# [INFORMATION PROVIDED]
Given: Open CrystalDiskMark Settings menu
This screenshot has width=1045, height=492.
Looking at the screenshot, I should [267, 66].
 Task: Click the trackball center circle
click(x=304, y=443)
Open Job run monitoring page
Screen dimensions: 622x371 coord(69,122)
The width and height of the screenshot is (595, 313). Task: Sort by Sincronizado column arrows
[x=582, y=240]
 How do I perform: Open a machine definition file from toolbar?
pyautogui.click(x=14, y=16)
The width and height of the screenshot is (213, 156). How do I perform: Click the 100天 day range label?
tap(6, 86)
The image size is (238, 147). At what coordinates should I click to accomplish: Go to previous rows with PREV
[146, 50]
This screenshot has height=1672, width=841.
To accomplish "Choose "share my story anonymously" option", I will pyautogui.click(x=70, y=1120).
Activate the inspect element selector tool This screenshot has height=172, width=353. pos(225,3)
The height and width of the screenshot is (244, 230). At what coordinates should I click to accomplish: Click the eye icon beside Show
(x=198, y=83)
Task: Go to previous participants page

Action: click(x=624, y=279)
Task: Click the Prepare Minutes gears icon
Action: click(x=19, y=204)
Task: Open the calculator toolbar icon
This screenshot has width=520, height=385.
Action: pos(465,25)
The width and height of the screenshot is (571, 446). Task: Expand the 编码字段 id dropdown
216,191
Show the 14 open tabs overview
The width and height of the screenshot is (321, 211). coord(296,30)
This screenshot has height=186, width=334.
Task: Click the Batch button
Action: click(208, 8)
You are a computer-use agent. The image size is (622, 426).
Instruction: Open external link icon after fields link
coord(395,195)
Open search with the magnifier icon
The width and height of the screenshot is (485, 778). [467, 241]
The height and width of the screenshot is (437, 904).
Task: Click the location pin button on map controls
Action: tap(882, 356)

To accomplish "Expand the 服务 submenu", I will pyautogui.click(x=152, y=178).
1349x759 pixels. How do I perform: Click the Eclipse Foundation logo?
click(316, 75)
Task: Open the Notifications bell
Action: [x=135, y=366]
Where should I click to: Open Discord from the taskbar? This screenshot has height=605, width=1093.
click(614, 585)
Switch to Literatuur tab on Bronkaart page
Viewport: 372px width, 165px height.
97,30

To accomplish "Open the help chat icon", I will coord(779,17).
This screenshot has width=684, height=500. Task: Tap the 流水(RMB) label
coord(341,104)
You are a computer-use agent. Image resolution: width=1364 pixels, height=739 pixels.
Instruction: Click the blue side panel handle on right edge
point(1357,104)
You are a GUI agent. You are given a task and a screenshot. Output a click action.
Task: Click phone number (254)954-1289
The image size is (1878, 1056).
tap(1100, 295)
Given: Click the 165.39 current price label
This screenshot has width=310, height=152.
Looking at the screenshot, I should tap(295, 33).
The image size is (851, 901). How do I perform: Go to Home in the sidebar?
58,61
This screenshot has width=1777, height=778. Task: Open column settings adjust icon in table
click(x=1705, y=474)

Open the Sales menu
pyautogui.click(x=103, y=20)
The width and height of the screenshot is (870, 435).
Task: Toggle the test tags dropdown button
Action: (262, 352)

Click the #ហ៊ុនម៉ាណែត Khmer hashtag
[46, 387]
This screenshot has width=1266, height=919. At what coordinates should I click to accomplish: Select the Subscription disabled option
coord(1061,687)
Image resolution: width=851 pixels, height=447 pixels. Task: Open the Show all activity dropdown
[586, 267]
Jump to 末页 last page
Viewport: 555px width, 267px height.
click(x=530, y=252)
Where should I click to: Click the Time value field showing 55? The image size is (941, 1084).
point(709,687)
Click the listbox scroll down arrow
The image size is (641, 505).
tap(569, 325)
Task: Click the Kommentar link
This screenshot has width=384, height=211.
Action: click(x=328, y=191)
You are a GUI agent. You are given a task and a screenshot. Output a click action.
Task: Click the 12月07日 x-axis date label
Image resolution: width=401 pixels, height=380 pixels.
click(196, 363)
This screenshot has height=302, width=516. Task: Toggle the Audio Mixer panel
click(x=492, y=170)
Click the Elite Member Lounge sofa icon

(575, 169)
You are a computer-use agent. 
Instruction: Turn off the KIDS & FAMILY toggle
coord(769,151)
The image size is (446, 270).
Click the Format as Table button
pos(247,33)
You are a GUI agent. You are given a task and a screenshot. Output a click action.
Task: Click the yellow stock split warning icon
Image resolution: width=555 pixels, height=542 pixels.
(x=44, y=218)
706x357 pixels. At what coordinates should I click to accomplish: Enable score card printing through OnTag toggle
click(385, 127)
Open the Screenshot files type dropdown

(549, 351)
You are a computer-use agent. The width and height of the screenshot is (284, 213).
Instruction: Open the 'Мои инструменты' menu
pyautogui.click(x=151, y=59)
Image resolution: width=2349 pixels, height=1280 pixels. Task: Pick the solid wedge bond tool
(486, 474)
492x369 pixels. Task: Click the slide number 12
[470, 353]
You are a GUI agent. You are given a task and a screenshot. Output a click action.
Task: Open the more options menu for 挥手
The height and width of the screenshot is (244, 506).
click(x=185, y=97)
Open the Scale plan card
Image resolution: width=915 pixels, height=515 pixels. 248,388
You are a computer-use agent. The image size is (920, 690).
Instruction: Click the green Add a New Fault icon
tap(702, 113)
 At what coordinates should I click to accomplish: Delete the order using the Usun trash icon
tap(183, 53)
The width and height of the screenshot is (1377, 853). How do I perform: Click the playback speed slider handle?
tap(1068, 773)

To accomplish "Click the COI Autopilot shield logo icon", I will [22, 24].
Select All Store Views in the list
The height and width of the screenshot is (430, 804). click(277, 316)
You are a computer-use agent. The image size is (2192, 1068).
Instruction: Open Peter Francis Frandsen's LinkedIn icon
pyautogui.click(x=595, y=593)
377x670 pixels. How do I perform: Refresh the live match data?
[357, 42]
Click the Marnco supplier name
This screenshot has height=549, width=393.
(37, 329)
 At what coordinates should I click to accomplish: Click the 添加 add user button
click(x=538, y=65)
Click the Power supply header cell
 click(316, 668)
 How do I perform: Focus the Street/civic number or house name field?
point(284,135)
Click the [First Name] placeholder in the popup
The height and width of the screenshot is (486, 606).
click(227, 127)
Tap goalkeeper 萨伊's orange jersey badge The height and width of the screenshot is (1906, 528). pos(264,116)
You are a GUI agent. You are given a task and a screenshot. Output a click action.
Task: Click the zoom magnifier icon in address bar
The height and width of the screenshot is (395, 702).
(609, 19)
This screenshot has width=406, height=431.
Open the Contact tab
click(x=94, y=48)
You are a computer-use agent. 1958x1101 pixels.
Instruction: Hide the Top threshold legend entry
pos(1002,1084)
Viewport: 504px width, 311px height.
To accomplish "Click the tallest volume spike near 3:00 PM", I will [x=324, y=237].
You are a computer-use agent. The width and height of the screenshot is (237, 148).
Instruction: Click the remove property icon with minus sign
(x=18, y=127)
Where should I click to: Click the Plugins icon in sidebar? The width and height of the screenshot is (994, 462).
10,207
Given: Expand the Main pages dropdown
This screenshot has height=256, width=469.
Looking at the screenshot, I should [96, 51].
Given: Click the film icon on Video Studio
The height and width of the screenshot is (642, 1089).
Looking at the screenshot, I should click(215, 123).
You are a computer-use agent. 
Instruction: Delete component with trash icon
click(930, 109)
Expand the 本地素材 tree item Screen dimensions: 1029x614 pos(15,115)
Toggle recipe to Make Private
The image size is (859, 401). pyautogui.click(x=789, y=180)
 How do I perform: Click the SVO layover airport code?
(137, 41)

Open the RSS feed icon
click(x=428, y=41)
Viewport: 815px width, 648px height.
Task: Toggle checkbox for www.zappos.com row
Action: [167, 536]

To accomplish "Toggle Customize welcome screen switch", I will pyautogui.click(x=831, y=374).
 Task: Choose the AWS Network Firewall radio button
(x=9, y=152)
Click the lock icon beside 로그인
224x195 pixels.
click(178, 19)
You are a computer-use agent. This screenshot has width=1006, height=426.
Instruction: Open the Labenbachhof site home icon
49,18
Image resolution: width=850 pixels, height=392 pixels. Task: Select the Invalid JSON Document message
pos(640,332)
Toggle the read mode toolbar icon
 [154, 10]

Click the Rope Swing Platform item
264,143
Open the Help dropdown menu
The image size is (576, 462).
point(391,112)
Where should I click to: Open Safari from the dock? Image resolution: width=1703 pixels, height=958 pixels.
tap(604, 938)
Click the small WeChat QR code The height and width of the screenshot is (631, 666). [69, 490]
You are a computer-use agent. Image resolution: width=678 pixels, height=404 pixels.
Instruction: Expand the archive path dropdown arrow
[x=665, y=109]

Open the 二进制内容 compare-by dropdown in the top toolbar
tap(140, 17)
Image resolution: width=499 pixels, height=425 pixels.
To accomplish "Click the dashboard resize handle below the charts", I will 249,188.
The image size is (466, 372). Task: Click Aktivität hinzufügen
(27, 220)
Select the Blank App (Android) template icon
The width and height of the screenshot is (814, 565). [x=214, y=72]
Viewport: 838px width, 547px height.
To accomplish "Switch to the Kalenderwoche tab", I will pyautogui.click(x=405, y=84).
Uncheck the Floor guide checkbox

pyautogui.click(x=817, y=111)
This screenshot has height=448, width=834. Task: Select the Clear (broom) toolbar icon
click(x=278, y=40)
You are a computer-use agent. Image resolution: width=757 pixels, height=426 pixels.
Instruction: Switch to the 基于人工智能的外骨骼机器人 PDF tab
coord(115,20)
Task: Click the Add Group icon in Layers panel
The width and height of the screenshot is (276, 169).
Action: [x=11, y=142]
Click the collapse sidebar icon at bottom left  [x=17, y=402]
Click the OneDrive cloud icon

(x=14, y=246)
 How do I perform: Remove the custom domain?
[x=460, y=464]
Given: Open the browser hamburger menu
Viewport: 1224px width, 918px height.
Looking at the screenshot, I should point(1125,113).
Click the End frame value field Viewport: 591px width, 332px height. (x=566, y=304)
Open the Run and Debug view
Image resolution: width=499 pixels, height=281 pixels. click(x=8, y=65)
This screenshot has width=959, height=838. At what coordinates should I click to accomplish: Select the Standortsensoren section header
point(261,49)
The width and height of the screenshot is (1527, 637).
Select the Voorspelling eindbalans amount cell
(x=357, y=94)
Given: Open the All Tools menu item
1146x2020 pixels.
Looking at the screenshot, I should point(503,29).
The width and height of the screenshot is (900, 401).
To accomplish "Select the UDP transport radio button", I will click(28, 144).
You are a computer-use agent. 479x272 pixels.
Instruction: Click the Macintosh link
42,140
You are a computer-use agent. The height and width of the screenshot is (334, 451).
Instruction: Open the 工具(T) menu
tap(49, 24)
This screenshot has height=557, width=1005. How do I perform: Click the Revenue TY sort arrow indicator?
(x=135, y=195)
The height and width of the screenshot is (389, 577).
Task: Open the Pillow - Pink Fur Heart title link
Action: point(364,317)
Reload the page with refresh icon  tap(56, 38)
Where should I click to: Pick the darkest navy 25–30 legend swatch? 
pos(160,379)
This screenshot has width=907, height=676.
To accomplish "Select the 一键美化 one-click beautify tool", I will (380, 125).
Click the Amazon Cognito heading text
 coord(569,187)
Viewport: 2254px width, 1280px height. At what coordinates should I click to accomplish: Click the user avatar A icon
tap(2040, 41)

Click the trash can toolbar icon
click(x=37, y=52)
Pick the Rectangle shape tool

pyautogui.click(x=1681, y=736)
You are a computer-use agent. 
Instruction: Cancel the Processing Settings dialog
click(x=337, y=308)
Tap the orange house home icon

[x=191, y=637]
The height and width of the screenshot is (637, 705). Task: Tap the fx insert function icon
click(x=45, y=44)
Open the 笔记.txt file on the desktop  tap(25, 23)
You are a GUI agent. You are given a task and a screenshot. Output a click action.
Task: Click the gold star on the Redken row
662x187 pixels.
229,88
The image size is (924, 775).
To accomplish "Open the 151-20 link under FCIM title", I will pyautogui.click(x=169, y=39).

# [GOAL]
Copy verbatim the lines of the material above, from its first line through the line containing "[x=582, y=240]", inclusive.

# [SOLUTION FOR THIS EXERCISE]
Given: Open CrystalDiskMark Settings menu
This screenshot has width=1045, height=492.
Looking at the screenshot, I should [267, 66].
 Task: Click the trackball center circle
click(x=304, y=443)
Open Job run monitoring page
Screen dimensions: 622x371 coord(69,122)
The width and height of the screenshot is (595, 313). Task: Sort by Sincronizado column arrows
[x=582, y=240]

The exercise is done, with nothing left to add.